Exercise objective -
Pick out every line in the listing below that contains the string "agent", and copy each one. Only matches with the same capitalization count.

Given data -
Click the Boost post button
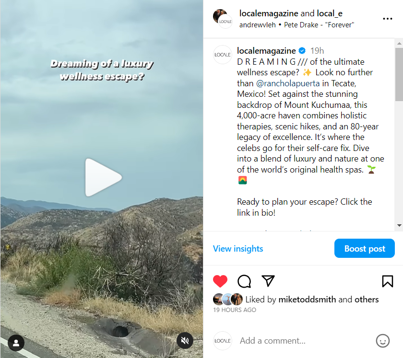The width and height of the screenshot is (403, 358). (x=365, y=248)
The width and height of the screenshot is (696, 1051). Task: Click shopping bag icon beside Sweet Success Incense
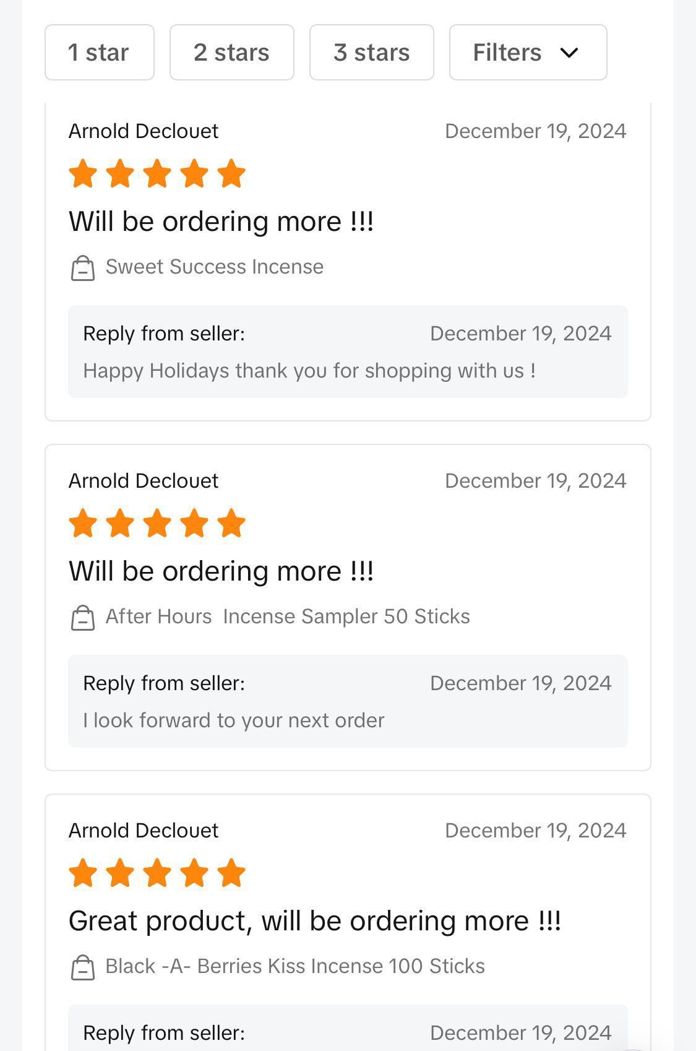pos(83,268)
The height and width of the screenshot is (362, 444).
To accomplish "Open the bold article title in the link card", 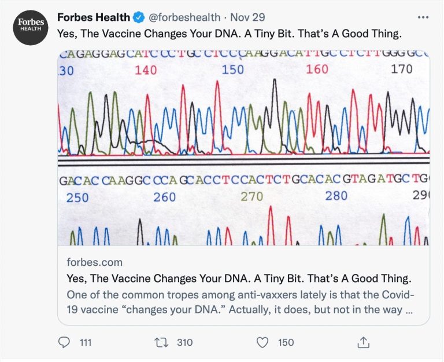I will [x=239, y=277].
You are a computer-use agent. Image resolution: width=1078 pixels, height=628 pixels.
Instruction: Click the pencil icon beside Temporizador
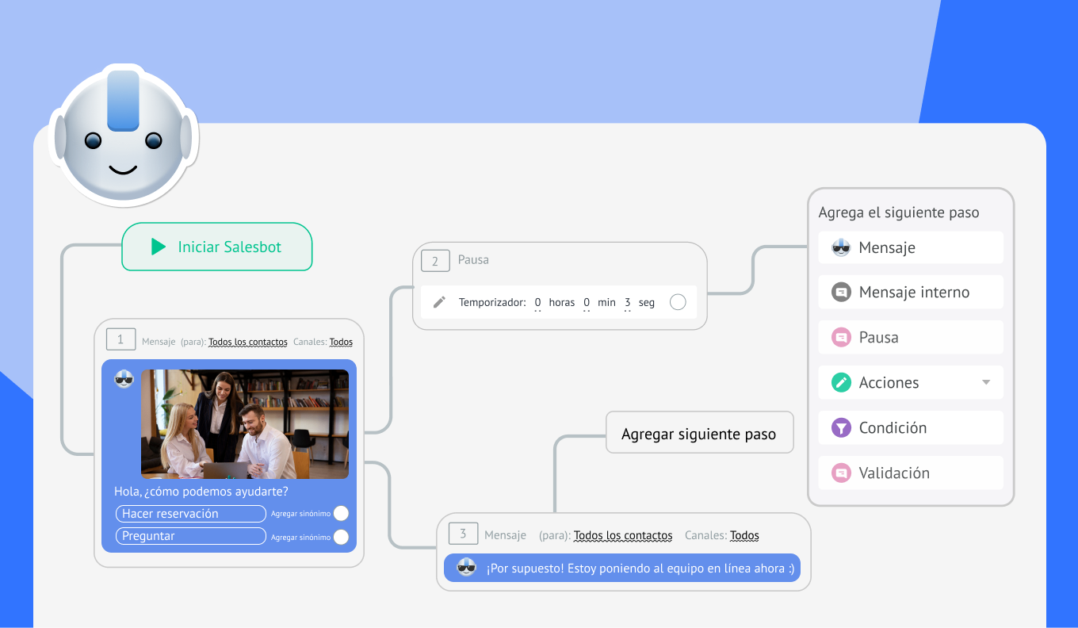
==
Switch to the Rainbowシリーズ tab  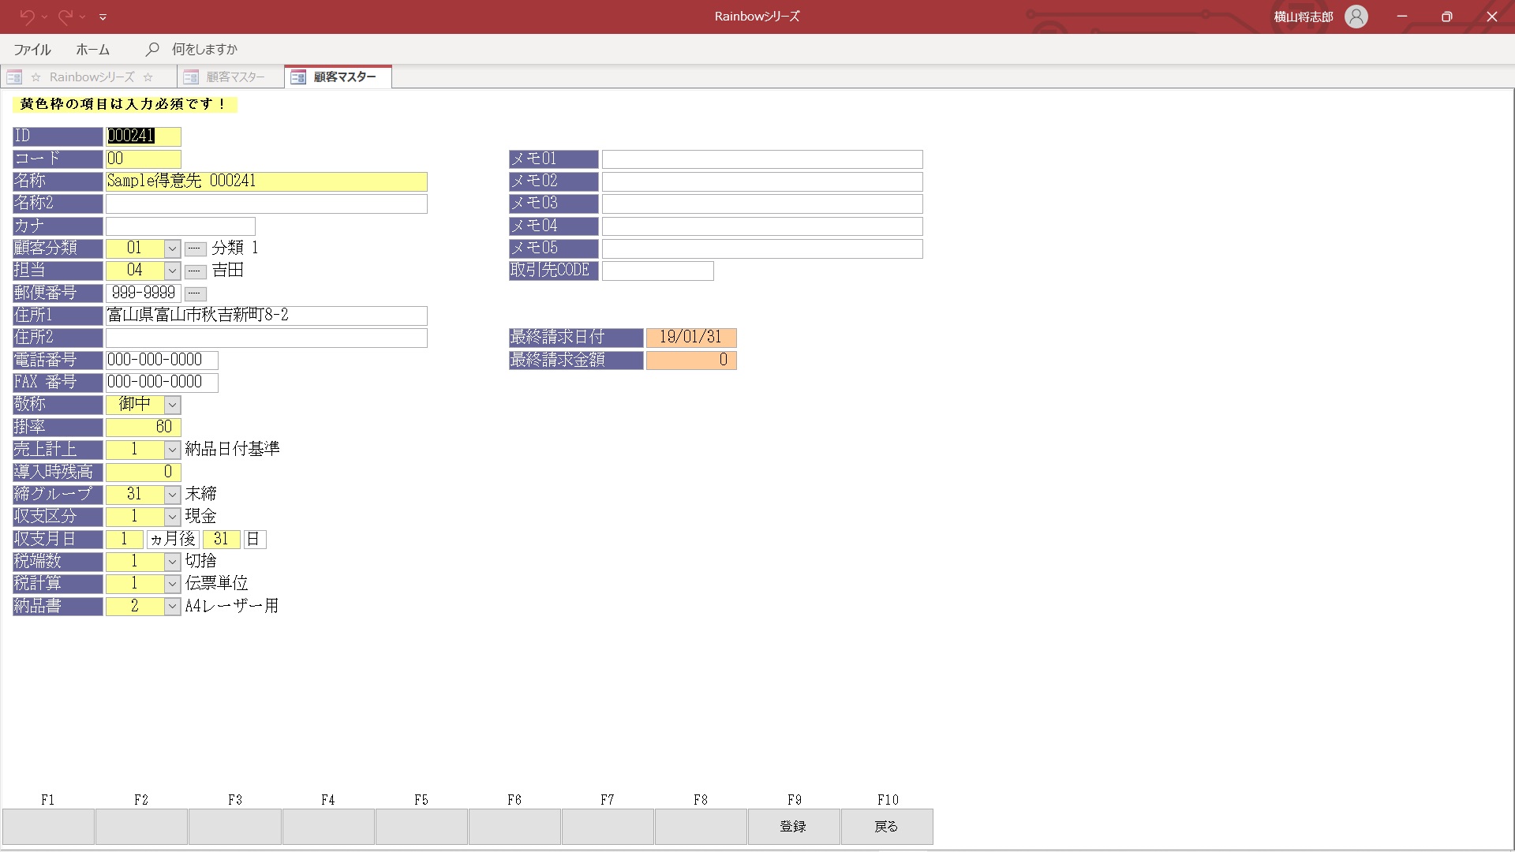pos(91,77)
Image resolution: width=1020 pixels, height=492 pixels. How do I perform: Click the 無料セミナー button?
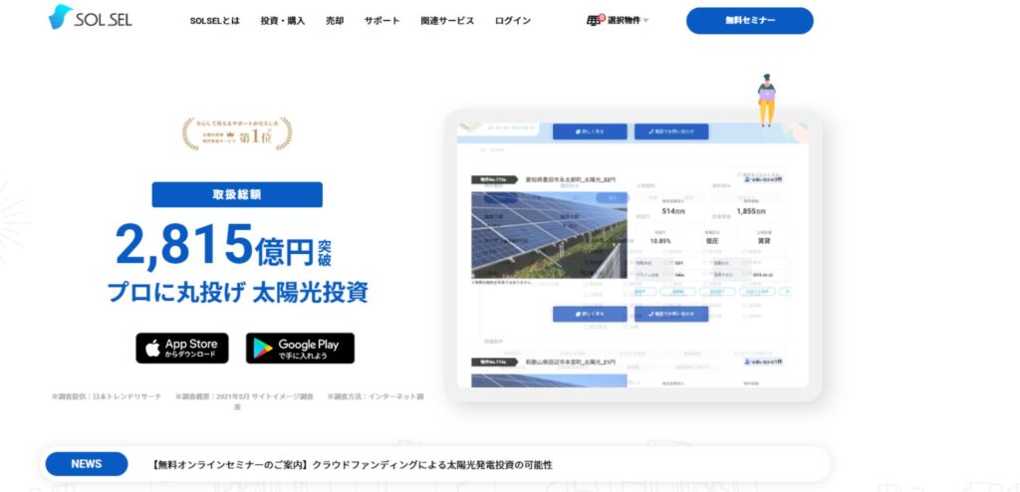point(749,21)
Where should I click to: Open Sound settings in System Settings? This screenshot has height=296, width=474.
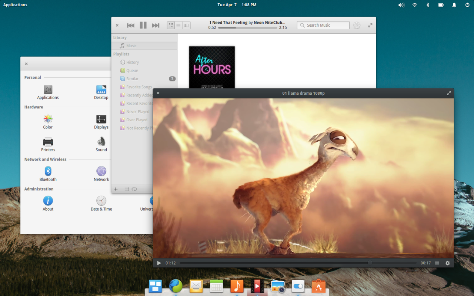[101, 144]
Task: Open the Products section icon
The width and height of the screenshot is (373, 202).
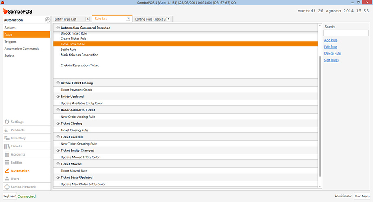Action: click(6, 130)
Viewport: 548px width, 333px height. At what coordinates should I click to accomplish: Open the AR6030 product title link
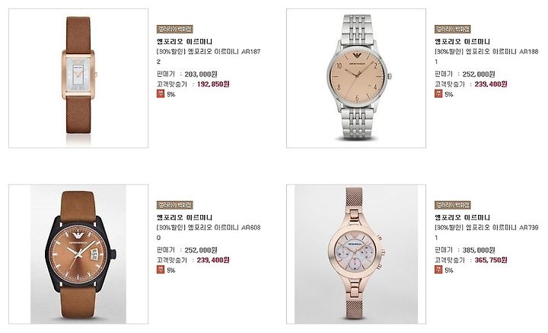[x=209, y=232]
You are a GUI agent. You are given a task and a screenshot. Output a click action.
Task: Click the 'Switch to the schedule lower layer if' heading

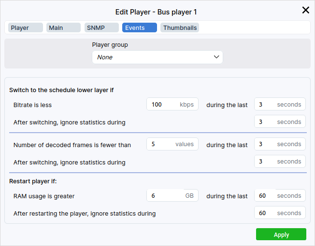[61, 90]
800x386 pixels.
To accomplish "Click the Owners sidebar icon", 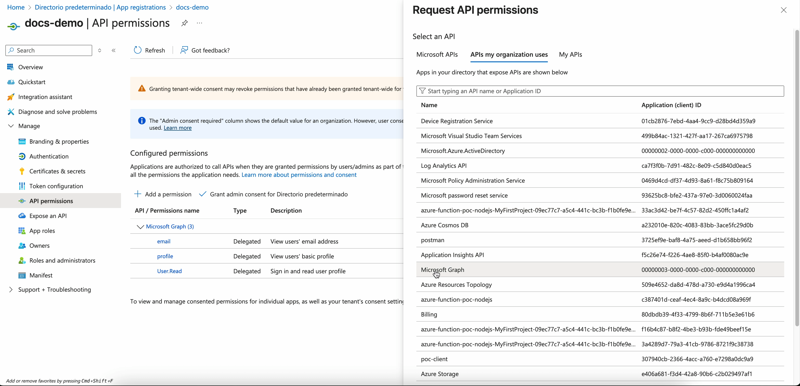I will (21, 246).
* * *
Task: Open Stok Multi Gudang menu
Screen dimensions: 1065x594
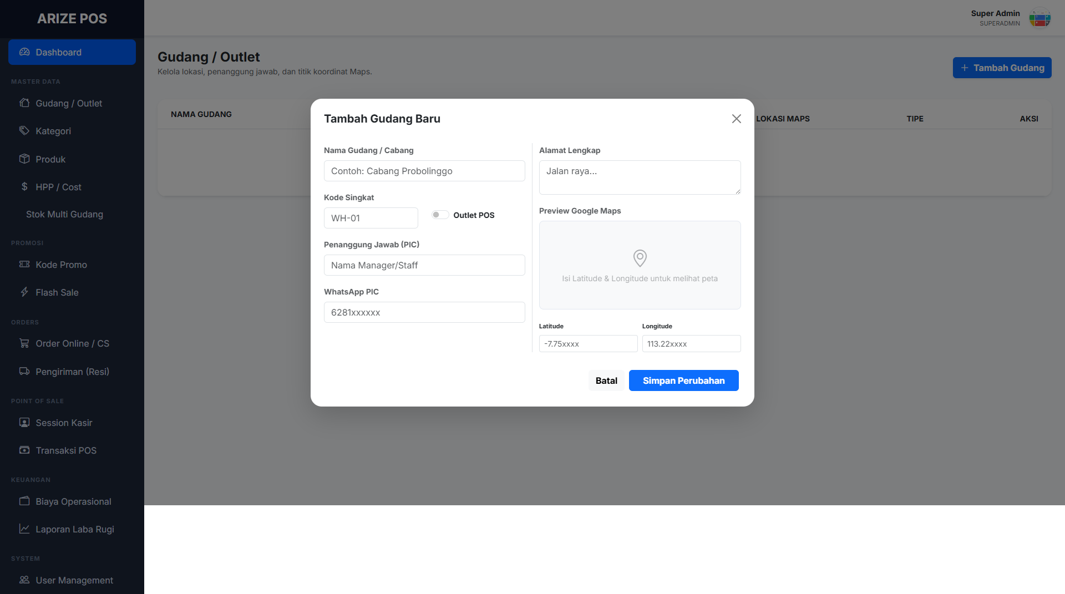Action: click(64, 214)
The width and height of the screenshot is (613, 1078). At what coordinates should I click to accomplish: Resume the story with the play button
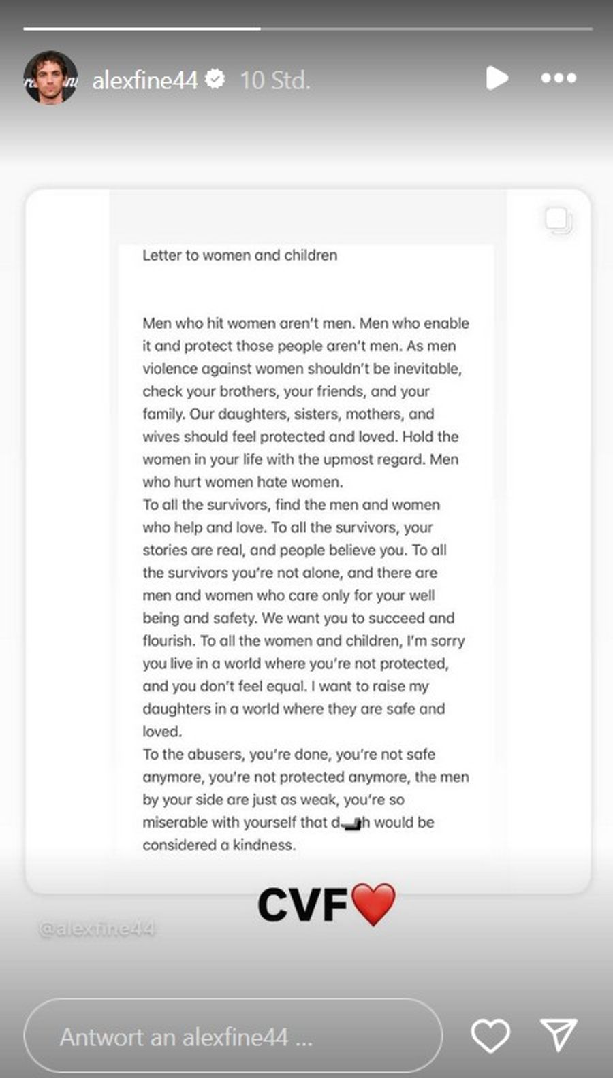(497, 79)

Task response -
You are a computer-use agent. Image resolution: width=1078 pixels, height=628 pixels.
You are a GUI agent. You are given a task and a screenshot. Output a click action.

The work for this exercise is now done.